2. Use LibC_ForDriver.inf instead of LibC.inf.

We removes ShellCEntryLib from LibC_ForDriver.inf. If we don't do it, the error occurs.

error 1001: Module type [UEFI_DRIVER] is not supported by library instance [...\MdePkg\Library\UefiApplicationEntryPoint\UefiApplicationEntryPoint.inf]

LibC_ForDriver.inf

[LibraryClasses]
#  ShellCEntryLib
  UefiLib
  BaseLib
  BaseMemoryLib
  MemoryAllocationLib
  LibStdLib
  LibStdio
  LibString
  DevConsole

3. Add dummy main().

After we follow the steps, the link error occurs, the main symbol is not defined. Please add dummy main() in your driver.

int
main (
  IN int Argc,
  IN char **Argv
  )
{
  return 0;
}

Now we can build the UEFI driver with C standard library.

-Count

Make Your Code Portable

The following are principles to make your code portable.

1) Use C instead of C++.

If you want your library more portable, please use C instead of C++.

2) Use C standard library.

Because EDK II supports C standard library, we just use it.

Please refer Use C Library in EDK II UEFI Driver. 

3) As far as possible, allocate memory space for a returned parameter before calling a public function.

For example,

EFI_STATUS
CompressData (
  IN UINT8 *Buffer,
  IN UINTN BufferSize,
  OUT UINT8 **Output,
  OUT UINTN *OutputSize
  );

This Compress function allocates memory space for the returned Output.

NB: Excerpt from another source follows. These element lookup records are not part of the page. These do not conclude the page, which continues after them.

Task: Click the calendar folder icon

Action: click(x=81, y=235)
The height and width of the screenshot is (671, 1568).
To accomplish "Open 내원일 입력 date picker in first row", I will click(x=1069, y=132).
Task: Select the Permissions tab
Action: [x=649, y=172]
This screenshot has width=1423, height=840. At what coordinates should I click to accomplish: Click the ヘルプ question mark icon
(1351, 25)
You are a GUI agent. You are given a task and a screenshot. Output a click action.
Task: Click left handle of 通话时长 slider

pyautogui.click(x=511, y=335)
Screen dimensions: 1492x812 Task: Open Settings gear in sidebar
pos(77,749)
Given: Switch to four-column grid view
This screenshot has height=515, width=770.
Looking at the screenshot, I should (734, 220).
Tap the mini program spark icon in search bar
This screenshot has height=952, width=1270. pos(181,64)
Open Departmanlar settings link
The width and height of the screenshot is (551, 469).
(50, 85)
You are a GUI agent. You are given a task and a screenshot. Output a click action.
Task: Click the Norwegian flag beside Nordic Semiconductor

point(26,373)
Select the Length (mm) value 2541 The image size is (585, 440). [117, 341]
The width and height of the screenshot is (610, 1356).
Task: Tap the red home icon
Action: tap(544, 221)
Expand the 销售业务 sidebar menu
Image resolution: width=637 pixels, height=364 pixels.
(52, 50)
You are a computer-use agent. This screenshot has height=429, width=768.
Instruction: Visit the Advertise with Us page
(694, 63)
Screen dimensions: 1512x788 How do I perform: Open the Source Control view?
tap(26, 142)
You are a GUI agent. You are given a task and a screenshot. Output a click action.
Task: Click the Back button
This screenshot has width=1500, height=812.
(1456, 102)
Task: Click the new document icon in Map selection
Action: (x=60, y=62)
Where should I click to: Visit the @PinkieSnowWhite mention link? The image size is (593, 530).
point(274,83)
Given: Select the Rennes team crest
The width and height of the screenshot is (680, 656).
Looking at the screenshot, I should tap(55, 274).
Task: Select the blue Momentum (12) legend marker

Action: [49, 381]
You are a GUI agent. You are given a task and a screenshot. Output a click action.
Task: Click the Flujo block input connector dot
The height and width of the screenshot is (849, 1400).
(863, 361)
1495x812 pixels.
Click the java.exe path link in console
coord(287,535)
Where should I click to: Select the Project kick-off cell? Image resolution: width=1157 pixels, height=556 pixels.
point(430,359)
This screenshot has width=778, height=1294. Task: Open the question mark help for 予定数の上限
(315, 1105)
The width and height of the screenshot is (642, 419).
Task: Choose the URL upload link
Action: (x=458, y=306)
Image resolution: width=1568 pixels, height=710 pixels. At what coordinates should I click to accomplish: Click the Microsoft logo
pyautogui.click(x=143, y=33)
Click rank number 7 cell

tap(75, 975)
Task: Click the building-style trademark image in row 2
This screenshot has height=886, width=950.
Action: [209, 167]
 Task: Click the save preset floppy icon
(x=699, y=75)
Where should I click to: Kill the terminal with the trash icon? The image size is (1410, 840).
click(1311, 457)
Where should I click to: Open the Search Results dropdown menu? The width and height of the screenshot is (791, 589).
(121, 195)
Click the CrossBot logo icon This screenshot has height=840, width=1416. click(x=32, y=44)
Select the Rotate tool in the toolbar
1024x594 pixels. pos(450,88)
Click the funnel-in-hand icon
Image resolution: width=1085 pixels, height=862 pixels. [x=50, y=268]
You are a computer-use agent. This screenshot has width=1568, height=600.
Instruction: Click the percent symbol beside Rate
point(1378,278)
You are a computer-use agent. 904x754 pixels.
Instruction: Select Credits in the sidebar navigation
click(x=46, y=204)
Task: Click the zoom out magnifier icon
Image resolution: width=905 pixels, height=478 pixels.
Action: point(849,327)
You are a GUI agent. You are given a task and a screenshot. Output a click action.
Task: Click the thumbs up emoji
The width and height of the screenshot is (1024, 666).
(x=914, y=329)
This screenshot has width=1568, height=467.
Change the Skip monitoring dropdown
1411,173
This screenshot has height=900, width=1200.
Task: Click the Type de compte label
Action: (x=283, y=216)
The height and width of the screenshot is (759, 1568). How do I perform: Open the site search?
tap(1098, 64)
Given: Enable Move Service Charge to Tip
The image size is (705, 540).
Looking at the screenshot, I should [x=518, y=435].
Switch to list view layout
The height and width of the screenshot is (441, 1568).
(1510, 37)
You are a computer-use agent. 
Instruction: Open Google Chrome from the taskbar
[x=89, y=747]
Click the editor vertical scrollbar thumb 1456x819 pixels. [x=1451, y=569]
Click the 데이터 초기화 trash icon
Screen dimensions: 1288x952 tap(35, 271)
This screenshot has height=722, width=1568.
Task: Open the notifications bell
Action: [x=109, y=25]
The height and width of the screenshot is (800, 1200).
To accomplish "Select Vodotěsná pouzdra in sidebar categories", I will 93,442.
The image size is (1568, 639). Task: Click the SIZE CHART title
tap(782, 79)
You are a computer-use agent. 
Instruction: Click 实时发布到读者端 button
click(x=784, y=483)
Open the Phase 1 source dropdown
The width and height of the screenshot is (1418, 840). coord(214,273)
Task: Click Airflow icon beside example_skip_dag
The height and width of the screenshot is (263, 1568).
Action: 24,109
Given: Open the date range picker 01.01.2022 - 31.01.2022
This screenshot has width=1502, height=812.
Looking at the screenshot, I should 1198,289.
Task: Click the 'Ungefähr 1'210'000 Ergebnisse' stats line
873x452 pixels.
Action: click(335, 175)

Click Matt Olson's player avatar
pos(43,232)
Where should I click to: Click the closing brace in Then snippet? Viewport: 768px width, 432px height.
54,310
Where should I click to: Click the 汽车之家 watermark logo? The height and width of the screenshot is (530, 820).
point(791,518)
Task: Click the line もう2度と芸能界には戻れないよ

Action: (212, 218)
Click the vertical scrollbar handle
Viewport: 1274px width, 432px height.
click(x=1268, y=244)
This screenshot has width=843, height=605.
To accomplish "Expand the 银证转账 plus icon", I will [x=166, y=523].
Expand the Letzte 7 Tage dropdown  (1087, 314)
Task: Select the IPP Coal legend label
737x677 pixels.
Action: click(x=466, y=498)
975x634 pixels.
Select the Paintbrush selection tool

The problem is that the memory management mechanisms are different in environments. In UEFI DXE environment, gBS->AllocatePool() supports the memory space allocation. In SMM mode, UEFI provides SmmAllocatePool(). In Windows KMDF, we should use WdfMemoryCreate to allocate memory space.

Therefore please rework the function as below otherwise we need to create many stubs to wrap the memory management functions for different environments.

EFI_STATUS
GetCompressedDataSize (
  IN UINT8 *Buffer,
  IN UINTN BufferSize,
  OUT UINTN *OutputSize
  );

EFI_STATUS
CompressData (
  IN UINT8 *Buffer,
  IN UINTN BufferSize,
  OUT UINT8 *Output,
  IN UINTN OutputSize
  );

4) The sizes of fields in C struct must be determined.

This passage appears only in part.